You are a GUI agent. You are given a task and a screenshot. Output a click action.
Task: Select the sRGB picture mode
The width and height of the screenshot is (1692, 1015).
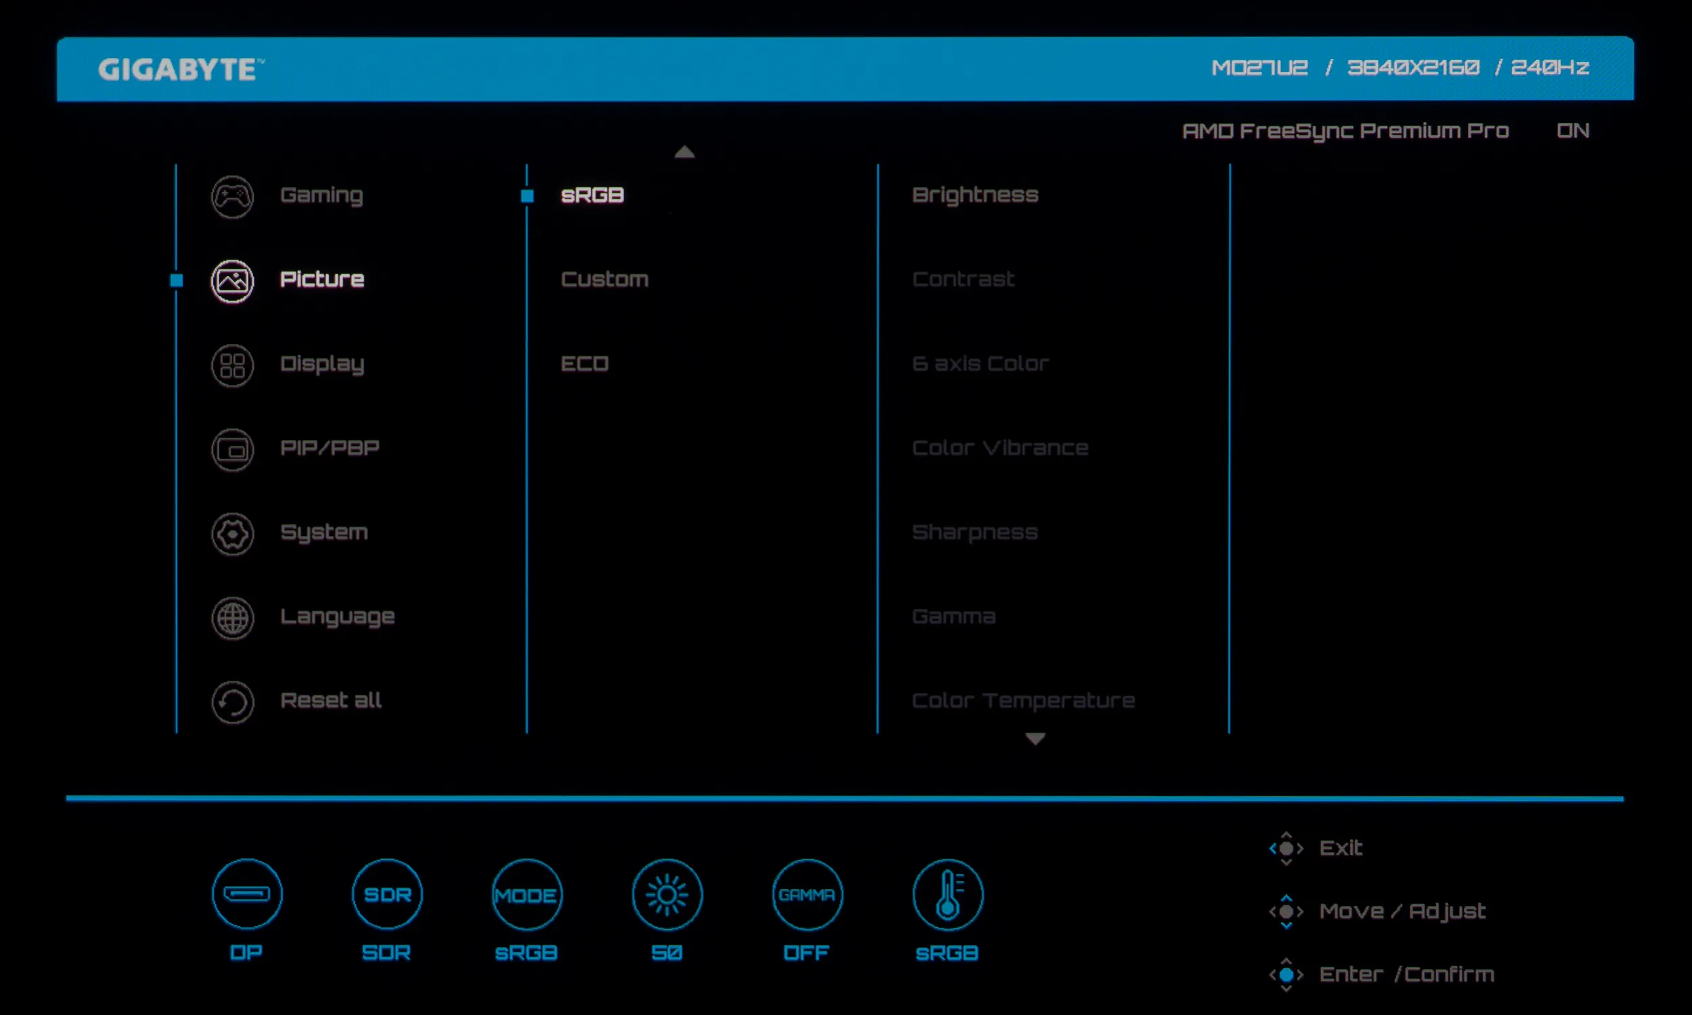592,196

──────────

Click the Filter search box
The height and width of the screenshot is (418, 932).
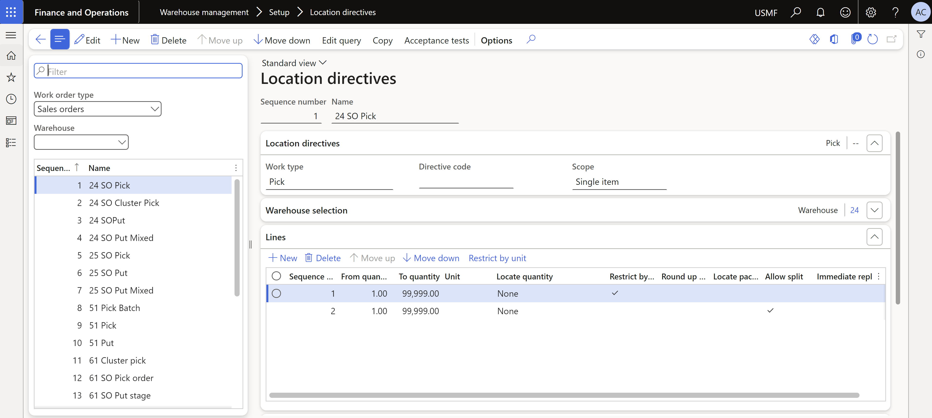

──────────

### THE TASK
Every line from the line containing "Click the Filter search box" through the line containing "The height and" in the records above must be retyped exactly. Leave out the rest.

### COMPLETED TASK
Click the Filter search box
The height and width of the screenshot is (418, 932).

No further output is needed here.